Итак, что же писала Софья Парнок в статье «Б. Пастернак и другие»? Цитируем: «Словарь синонимов обогащается. Теперь в литературных кругах вместо того, чтобы сказать о книге “она хороша”, или “она дурна”, говорят: “она сегодняшняя” или “она – вчерашняя” и без пояснений понимают друг друга. <…> Я думаю, что изо всех моих сверстников подлинно современен нашим дням Пастернак. <…> Пастернак – чистейший лирик, он думает о наших днях, счастлив или несчастлив ими, поет их постольку, поскольку поет себя, ибо дни, сверстные Пастернаку – наша современность – испарения, которыми дышат его легкие».
Дальше – о языке поэзии: «В наши дни России – денационализирующейся стране – потребен денационализированный язык.
<…> В поэзии на этот призыв всем существом своим, кровно отозвался Пастернак. <…> Он органически анационален. <…>
В этом его кровная связь с нашей современностью. Пастернак подлинно современен нашим дням. И это хорошо. Но не этим хорош Пастернак. Пастернак хорош не тем, что отдаляет его от современничающих литераторов, а тем, что приближает его к нашим вечным современникам. <…> Пастернак не “пушкинианствует”, а попросту – растет, и по естественным законам роста растет не в сторону, не вкривь, не вкось, а по прямой – наверх, т. е. к Пушкину, потому что иной меры, иного направления, иного предела роста у русской поэзии нет. Он хочет и, по всем видимостям, может перелететь поверх барьеров, поставленных ему нашей современностью. Кто знает, какие сюрпризы готовит Пастернак идеологам и пророкам “сегодняшнего дня” в искусстве и тем, кто в припадке ужаса перед призраком эклектизма опрометью кинулись по пастернаковским следам. О тех, кому еще, или уже, не от чего отрекаться, не с чем порывать ради Пастернака, говорить не приходится. Они будут пастерначить, перепастерначивать друг друга, пока не перепастерначатся в конец. <…>
Но вот два созвучия, которые не могут не волновать: Пастернак и – Мандельштам, Пастернак и – Цветаева. Мандельштам и Цветаева в пути к Пастернаку! Зачем это бегство? Любовники, в самый разгар любви вырвавшиеся из благостных рук возлюбленной. Отчего, откуда это потрясающее недоверие к искусству?

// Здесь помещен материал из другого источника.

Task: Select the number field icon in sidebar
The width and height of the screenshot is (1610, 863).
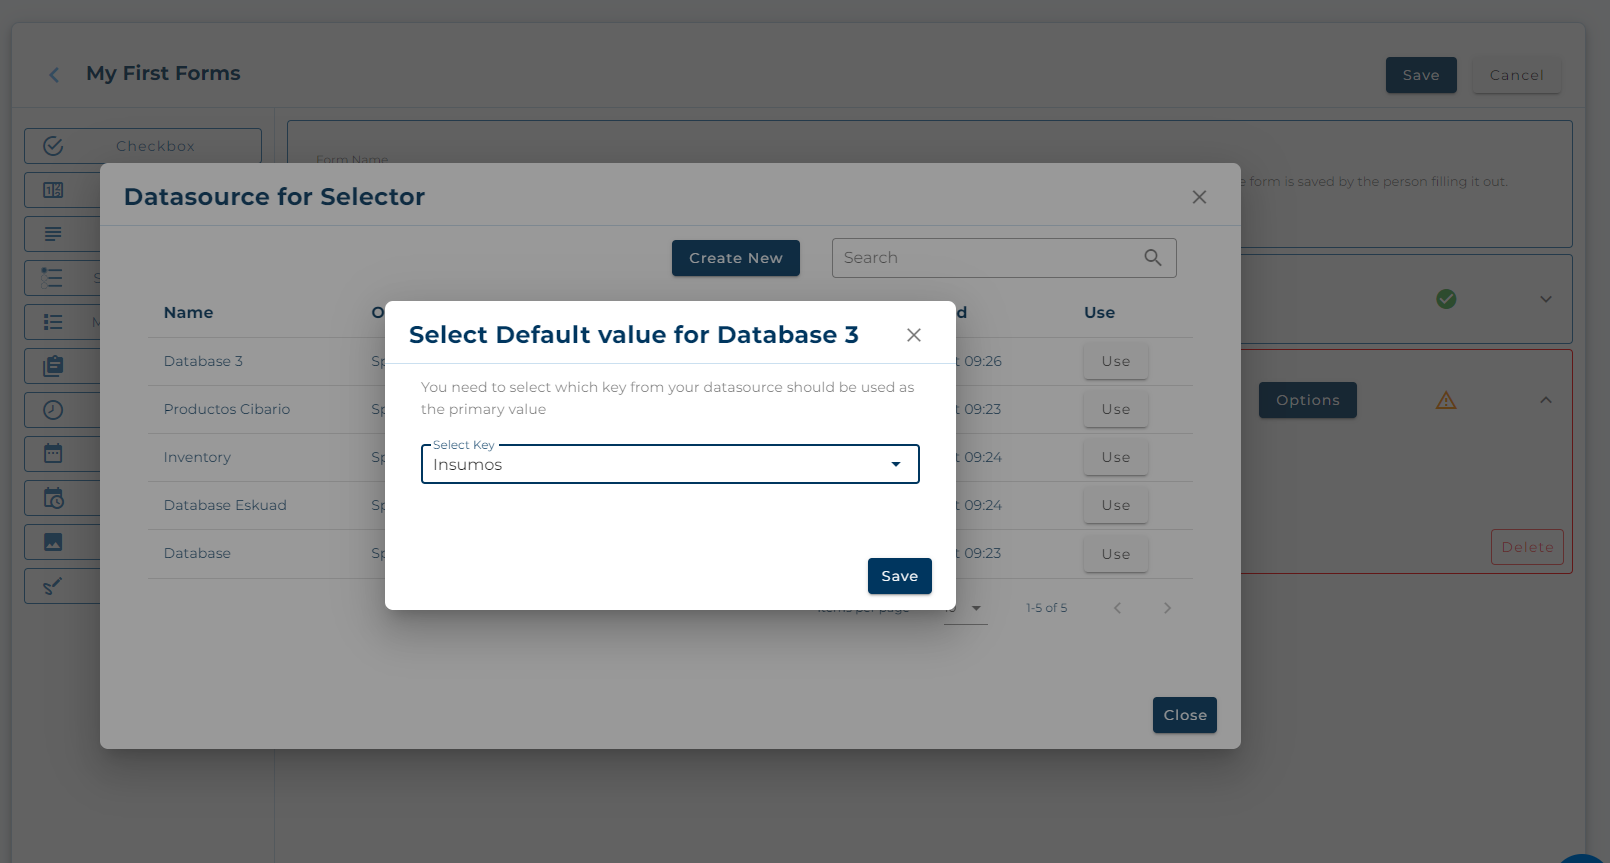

Как могли они, так щедро взысканные поэзией, усомниться в ней и в своем вечном начале? На какого журавля в небе посмели польститься – они, р о д и в ш и е с я с синицей в руках? Какими пустынными путями к обманчивой прохладе воображаемых источников поведет их лукавое марево и вернет ли их опять к тому ключу, который их вспоил? Я слишком ценю этих поэтов для того, чтобы заподозрить их в пустом гурманстве: Пастернак не причуда их вкуса, а страшное и, кто знает, быть может, роковое искушение. Конечно, ни Мандельштам, ни Цветаева не могли попросту “заняться отражением современности”, – им слишком ведома другая игра, но ими владеет тот ж импульс, то же эпидемическое беспокойство о несоответствии искусства с сегодняшним днем. Их пугает одиночество, подле Пастернака им кажется надежнее и они всем своим существом жмутся к Пастернаку. А что если вдруг окажется, что такая одинокая, такая “несегодняшняя” Ахматова будет современницей тем, что придут завтра и послезавтра? А что если взяткой сегодняшнему дню откупаешься от вечности?.. Разве так уж не нужна вам вечность, поэты сегодняшнего дня?»[200]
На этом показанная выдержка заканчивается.